Iterative gVCF Genotyper Analysis

Iterative gVCF Genotyper Analysis offers an iterative workflow to aggregate new samples into an existing cohort. The iterative workflow allows users to incrementally aggregate new batches of samples with existing batches, without having to redo the analysis from scratch across all samples every time when new samples are available. The workflow requires per sample gVCF files as input, and can be performed in a step-by-step mode if multiple batches of samples are available, or end-to-end mode, if only a single batch of samples is available.

Workflow steps

gVCF aggregation

Users can use iterative gVCF Genotyper to aggregate a batch of gVCF files into a cohort file and a census file. The cohort file is a condensed data format to store gVCF data in multiple samples, similar to a multisample gVCF. The census file stores summary statistics of all the variants and hom-ref blocks among samples in the cohort. When a large number of samples are available, users can divide samples into multiple batches each with a similar sample size (eg 1000 samples), and repeat Step 1 for every batch.

Census aggregation

After all per batch census files are generated, users can aggregate them into a single global census file. This step scales to aggregate thousands of batches, in a much more efficient way compared to aggregating gVCFs from all batches. When a new batch of samples becomes available users only need to perform Step 1 on the batch, aggregate the census file from the batch with the global census file from all previous batches, and generate an updated global census file.

msVCF generation

When a global census file is updated with new variant sites discovered and/or variant statistics updated at existing variant sites, the user can take per-batch cohort file, per-batch census file, and the global census file as input, and generate a multisample VCF for one batch of samples. The output multisample VCF contains the variants and alleles discovered in all samples from all batches, and also includes global statistics such as allele frequencies, the number of samples with or without genotypes, and the number of samples without coverage. Similar statistics among samples in the batch are also included. This step can be repeated for every batch of samples, and the number of records in each output multisample VCF is the same across all batches.

To facilitate parallel processing on distributed compute nodes the user can choose to split the genome into shards of equal size for each step, and process each shard using one instance of iterative gVCF Genotyper on each compute node. See option --shard.

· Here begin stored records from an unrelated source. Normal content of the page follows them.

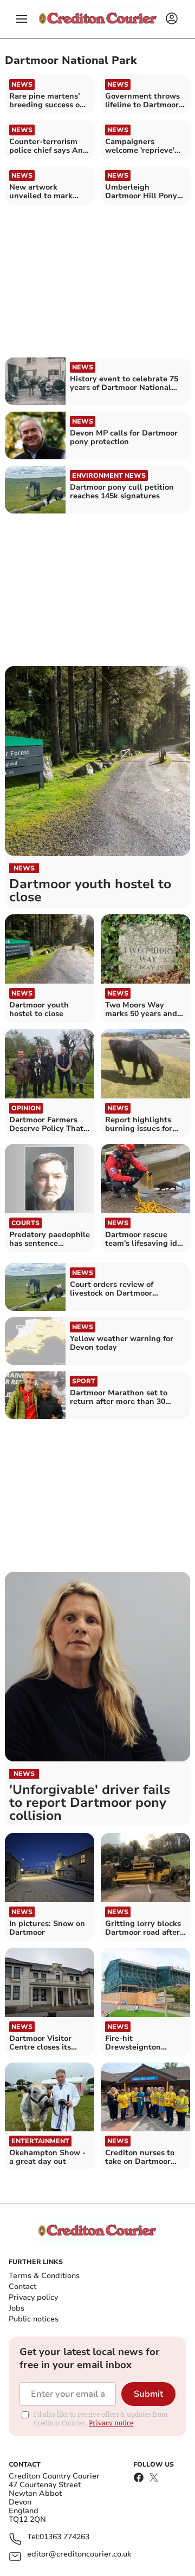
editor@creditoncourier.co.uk (79, 2554)
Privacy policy (33, 2297)
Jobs (16, 2308)
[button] (22, 19)
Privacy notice (111, 2423)
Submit (148, 2394)
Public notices (33, 2319)
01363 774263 (64, 2537)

Command-line arguments common to all steps

--enable-gvcf-genotyper-iterative

Set to true to run the iterative gVCF genotyper (always required).

--ht-reference

The file containing the reference sequence in FASTA format (always required).

--output-directory

The output directory (always required).

--output-file-prefix

The prefix used to label all output files (optional, default value dragen).

--shard

Use this option to process only a portion (shard) of the genome, when distributing the work across multiple compute nodes. Provide the index (1-based) on the shard to process and the total number of shards, in the format n/N (eg 1/50 = shard 1 of 50 shards). To facilitate concurrent processing within each job, the shard will by default be split into 10x the number of available threads.

--gg-regions

if the --shard option is not given, use this option to run iterative gVCF genotyper only for a subset of regions in the genome. The same regions must be used for each step.

•

The value is a list of regions delimited by comma

•

Each region is processed by one thread on the same compute node

--gg-discard-ac-zero

If set to true, the gVCF Genotyper does not print variant alleles that are not called (hom-ref genotype) in any sample. The default value is true.

--gg-remove-nonref

Removes the <NON_REF> symbolic allele from the output of gVCF Genotyper. This option should be used to support downstream tools that cannot process VCF lines with <NON_REF> or to generate more concise msVCFs. Enabling this option forces the use of --gg-discard-ac-zero . The default is false.

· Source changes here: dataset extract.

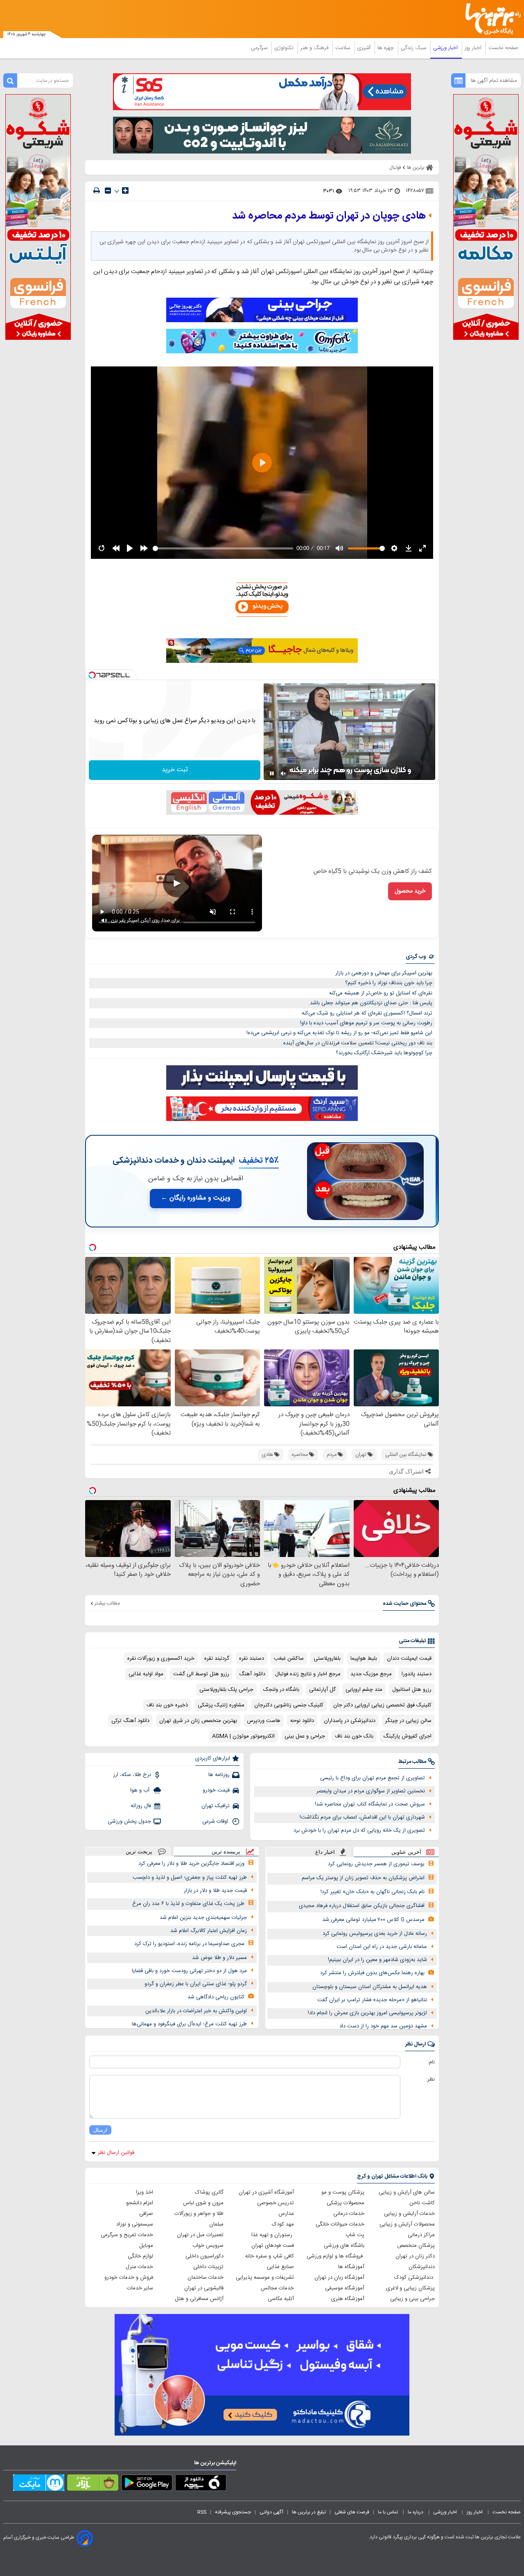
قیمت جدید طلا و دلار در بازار (215, 1890)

--gvcfs-to-cohort-census	Set to true to aggregate gVCF files from one batch of samples into a cohort file and a census file.
--variant-list	The path to a file containing a list of input gVCF files, with the path to each file on a separate line.
--variant	if --variant-list is not given, use this option for each input gVCF file.

--aggregate-censuses	Set to true to aggregate a list of per batch census files into a global census file.
--input-census-list	The path to a file containing a list of input per batch census files (from Step1), with the path to each file on a separate line.

--generate-msvcf	Set to true to generate a multisample VCF for one batch of samples. Enabled by default if options are not selected for steps 1,2 or 3.
--input-cohort-file	The path to the per batch cohort file (from Step 1).
--input-census-file	The path to the per batch census file (from Step 1).
--input-global-census-file	The path to the global census file (from Step 2).

--variant-list	The path to a file containing a list of input gVCF files, with the path to each file on a separate line.
--variant	If --variant-list is not given, use this option for each input gVCF file.

--merge-batches	Set to true to merge msVCF files for a set of batches.
--input-batch-list	The path to a file containing a list of msVCF files to be merged, with the path to each file on a separate line. All the files listed must have been generated from the same global census file and all batches pertaining to that global census must be included in the merge.
--gg-enable-indexing	Set to true to generate a tabix index for the merged msVCF (default false).